Write out the opening lines of the data word for word, up to and including the line with "Proudly powered by WordPress (134, 1885)", and leave every picture and every later line out.

[Saved data entries]

────────

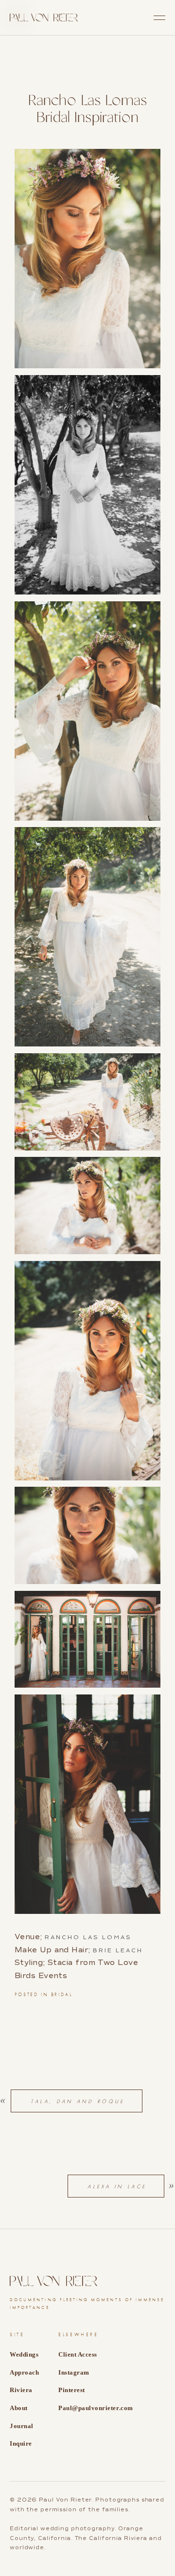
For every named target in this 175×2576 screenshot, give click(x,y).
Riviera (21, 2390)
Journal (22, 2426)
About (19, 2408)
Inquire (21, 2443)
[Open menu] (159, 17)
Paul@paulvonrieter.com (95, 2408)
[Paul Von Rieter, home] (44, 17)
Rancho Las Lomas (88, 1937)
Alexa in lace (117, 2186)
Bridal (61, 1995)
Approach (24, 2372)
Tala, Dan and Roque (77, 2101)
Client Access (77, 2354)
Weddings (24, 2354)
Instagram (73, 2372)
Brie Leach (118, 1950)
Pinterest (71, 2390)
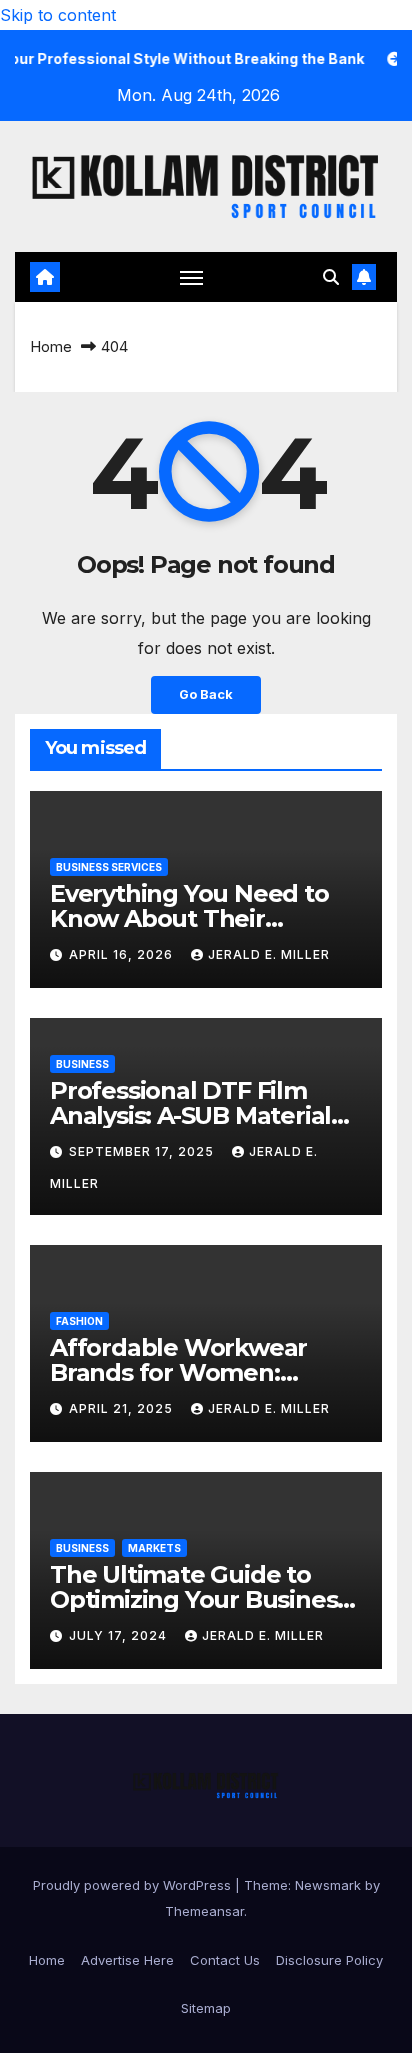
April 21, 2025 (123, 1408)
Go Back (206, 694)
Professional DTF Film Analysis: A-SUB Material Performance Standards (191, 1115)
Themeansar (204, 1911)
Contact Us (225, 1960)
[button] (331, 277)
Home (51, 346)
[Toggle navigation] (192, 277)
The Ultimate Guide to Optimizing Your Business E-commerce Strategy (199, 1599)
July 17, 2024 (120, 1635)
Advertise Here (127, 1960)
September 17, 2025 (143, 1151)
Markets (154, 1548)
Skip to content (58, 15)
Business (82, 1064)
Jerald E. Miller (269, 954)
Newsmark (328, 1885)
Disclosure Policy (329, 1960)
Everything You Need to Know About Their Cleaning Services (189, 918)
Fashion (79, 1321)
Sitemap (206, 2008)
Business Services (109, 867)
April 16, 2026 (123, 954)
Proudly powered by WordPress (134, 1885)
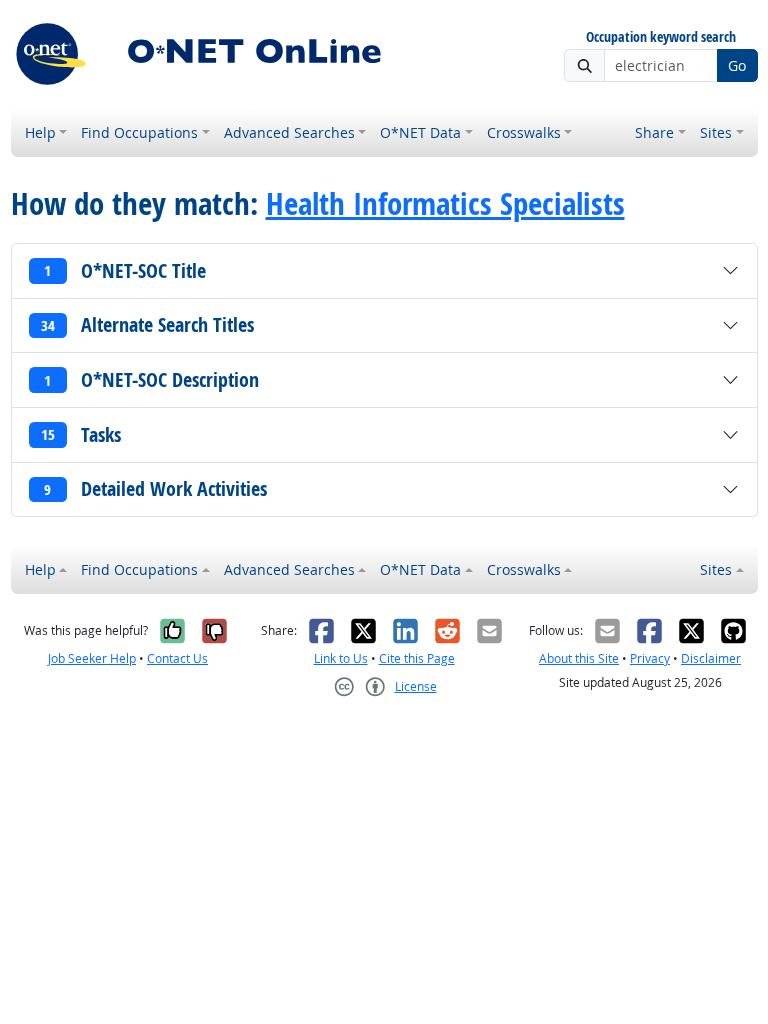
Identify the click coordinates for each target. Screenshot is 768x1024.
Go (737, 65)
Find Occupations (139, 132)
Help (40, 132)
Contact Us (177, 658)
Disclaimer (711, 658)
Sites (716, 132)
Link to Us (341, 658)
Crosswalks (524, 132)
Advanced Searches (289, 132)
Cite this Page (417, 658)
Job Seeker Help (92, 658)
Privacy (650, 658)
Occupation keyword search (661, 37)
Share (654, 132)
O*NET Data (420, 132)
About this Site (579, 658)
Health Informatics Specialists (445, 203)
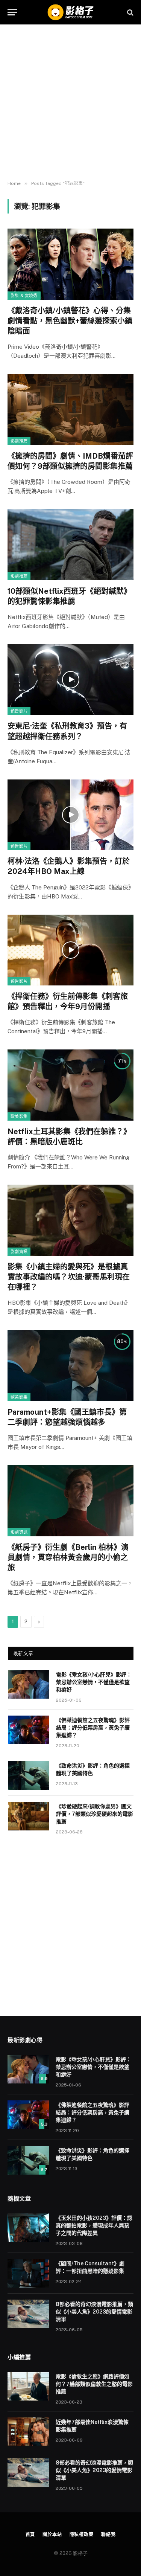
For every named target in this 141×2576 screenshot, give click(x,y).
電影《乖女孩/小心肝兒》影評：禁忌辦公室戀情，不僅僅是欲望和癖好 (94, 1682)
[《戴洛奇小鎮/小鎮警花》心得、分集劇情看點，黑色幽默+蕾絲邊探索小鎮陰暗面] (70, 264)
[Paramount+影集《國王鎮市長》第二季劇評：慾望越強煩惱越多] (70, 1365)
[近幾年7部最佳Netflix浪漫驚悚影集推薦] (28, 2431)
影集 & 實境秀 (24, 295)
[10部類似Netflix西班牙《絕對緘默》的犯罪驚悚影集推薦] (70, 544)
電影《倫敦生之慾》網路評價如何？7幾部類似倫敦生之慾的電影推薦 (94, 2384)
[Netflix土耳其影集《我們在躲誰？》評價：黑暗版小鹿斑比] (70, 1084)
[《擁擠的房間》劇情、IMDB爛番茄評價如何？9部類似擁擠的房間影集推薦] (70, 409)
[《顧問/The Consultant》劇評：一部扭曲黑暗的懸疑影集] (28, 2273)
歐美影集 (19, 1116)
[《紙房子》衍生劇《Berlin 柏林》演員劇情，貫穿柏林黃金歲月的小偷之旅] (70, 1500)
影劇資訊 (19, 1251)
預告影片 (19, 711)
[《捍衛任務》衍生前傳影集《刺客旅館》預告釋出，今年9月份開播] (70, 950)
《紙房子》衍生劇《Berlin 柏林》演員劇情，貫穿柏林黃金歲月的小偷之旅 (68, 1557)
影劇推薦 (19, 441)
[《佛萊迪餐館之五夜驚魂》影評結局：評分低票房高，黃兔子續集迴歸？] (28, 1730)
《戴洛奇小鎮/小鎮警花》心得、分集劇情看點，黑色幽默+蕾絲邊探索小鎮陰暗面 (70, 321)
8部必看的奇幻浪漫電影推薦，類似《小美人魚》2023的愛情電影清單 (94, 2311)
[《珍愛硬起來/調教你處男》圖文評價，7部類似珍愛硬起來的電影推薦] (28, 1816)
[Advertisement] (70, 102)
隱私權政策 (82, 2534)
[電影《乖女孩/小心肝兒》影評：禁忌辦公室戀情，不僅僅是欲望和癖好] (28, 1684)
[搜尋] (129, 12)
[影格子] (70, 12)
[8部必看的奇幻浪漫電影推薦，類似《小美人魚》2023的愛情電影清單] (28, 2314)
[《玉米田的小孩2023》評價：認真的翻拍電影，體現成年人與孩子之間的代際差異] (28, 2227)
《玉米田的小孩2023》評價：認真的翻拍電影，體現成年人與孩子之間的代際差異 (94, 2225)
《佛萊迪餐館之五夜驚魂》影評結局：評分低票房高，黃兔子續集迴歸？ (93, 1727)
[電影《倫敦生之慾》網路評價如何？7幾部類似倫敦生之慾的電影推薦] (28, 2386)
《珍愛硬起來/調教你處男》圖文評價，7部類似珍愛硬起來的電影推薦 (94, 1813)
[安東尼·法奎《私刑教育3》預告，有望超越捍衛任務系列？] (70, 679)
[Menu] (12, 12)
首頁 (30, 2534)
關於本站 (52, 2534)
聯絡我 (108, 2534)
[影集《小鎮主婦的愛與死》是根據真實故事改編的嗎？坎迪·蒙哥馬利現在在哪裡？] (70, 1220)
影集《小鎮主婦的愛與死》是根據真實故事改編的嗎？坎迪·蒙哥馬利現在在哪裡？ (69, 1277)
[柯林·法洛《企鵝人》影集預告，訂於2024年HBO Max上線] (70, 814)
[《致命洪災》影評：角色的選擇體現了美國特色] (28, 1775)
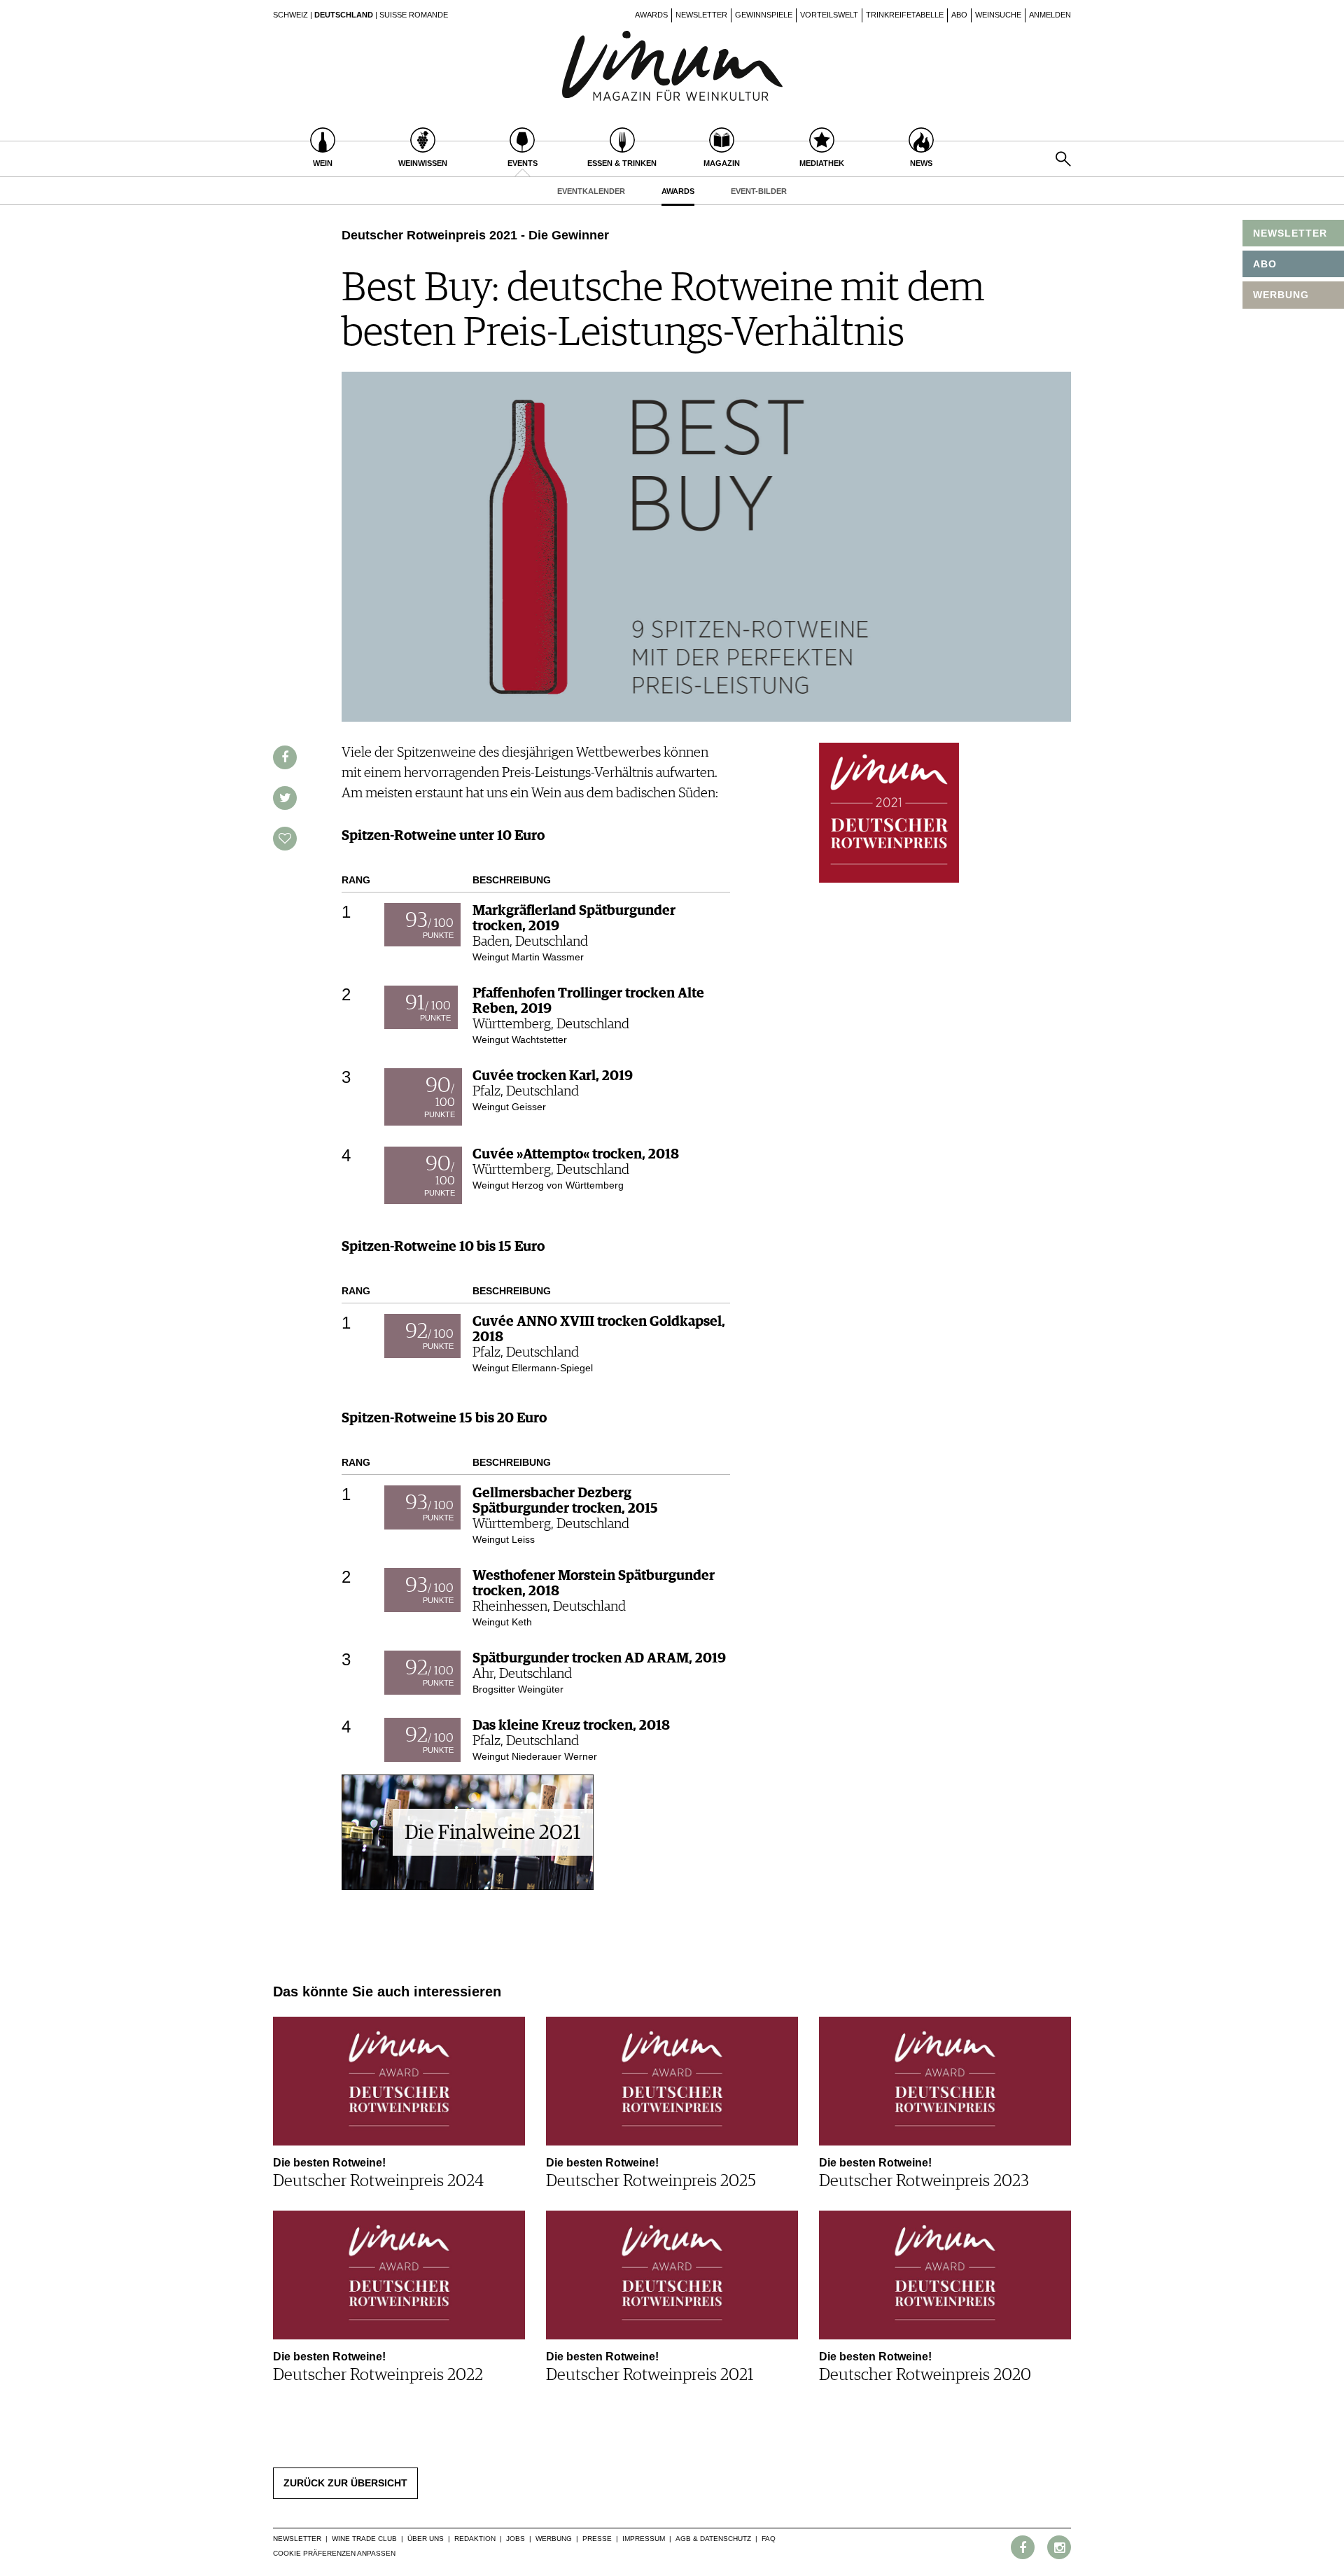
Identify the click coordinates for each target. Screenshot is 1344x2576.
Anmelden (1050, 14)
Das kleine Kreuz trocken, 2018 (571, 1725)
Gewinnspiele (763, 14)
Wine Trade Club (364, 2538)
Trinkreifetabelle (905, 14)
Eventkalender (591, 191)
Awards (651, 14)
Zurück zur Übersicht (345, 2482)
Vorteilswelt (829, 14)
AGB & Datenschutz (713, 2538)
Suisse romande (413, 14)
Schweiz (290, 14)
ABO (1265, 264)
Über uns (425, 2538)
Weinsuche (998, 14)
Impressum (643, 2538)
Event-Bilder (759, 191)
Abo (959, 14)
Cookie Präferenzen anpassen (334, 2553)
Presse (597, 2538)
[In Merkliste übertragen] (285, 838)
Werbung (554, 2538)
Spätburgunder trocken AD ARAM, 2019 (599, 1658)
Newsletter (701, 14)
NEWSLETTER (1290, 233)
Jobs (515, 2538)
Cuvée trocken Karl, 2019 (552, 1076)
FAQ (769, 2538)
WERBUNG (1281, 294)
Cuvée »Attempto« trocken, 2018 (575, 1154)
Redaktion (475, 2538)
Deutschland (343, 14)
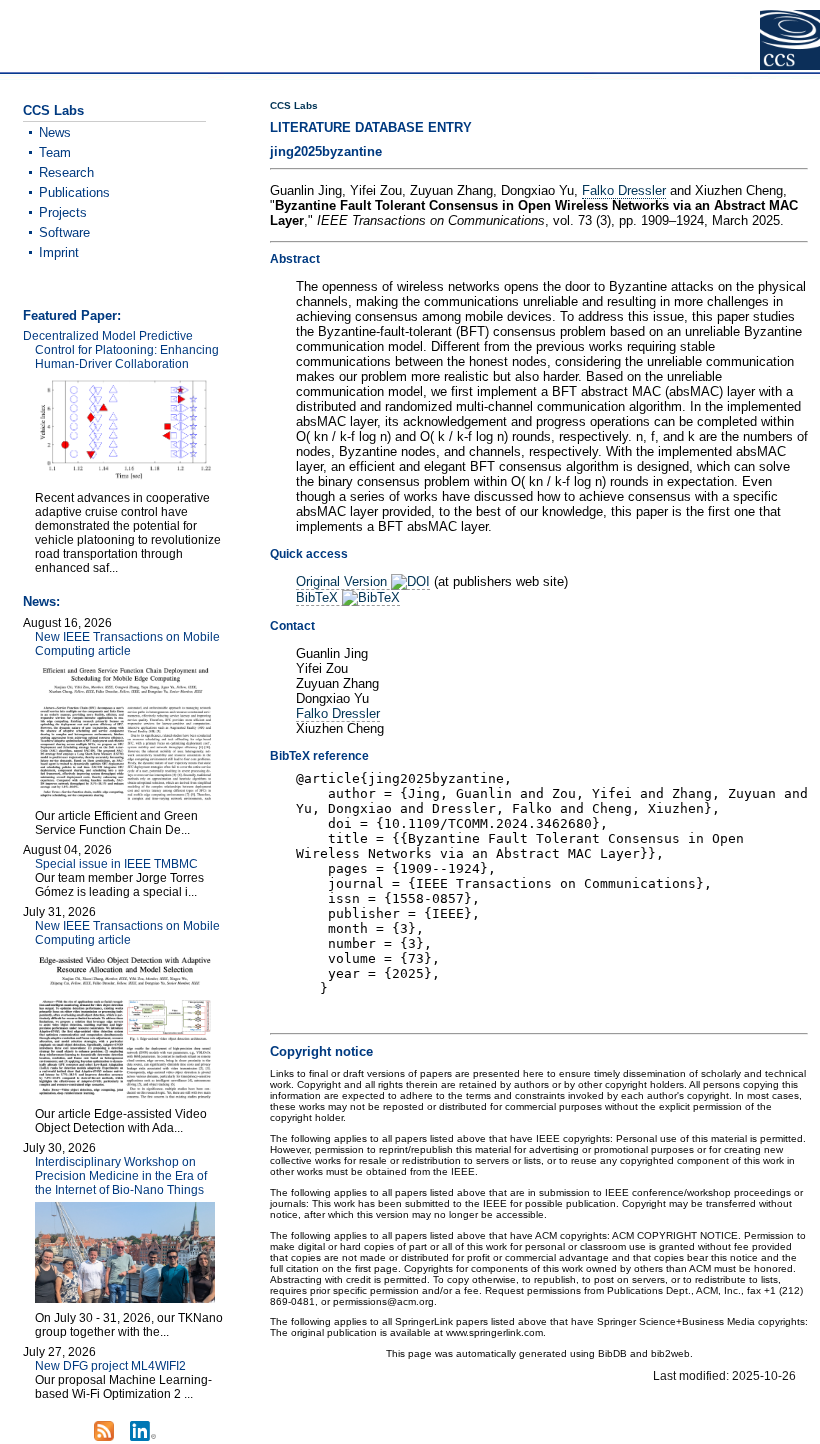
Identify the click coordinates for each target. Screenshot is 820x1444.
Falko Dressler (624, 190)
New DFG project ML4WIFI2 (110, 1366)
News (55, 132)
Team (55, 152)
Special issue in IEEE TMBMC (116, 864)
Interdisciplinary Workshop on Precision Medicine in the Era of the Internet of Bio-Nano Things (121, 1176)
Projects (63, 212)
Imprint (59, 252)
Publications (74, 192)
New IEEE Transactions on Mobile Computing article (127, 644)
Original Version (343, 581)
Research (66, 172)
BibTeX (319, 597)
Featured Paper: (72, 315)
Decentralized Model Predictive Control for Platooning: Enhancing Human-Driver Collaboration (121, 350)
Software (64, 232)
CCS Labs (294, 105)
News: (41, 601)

────────

Exercise output.
For every named target in this 175×2576 screenshot, give click(x,y).
Riviera (21, 2390)
Journal (22, 2426)
About (19, 2408)
Inquire (21, 2443)
[Open menu] (159, 17)
Paul@paulvonrieter.com (95, 2408)
[Paul Von Rieter, home] (44, 17)
Rancho Las Lomas (88, 1937)
Alexa in lace (117, 2186)
Bridal (61, 1995)
Approach (24, 2372)
Tala, Dan and Roque (77, 2101)
Client Access (77, 2354)
Weddings (24, 2354)
Instagram (73, 2372)
Brie Leach (118, 1950)
Pinterest (71, 2390)
April 21, 2025 (123, 1408)
Go Back (206, 694)
Professional DTF Film Analysis: A-SUB Material Performance Standards (191, 1115)
Themeansar (204, 1911)
Contact Us (225, 1960)
[button] (331, 277)
Home (51, 346)
[Toggle navigation] (192, 277)
The Ultimate Guide to Optimizing Your Business E-commerce Strategy (199, 1599)
July 17, 2024 (120, 1635)
Advertise Here (127, 1960)
September 17, 2025 (143, 1151)
Markets (154, 1548)
Skip to content (58, 15)
Business (82, 1064)
Jerald E. Miller (269, 954)
Newsmark (328, 1885)
Disclosure Policy (329, 1960)
Everything You Need to Know About Their Cleaning Services (189, 918)
Fashion (79, 1321)
Sitemap (206, 2008)
Business Services (109, 867)
April 16, 2026 (123, 954)
Proudly powered by WordPress (134, 1885)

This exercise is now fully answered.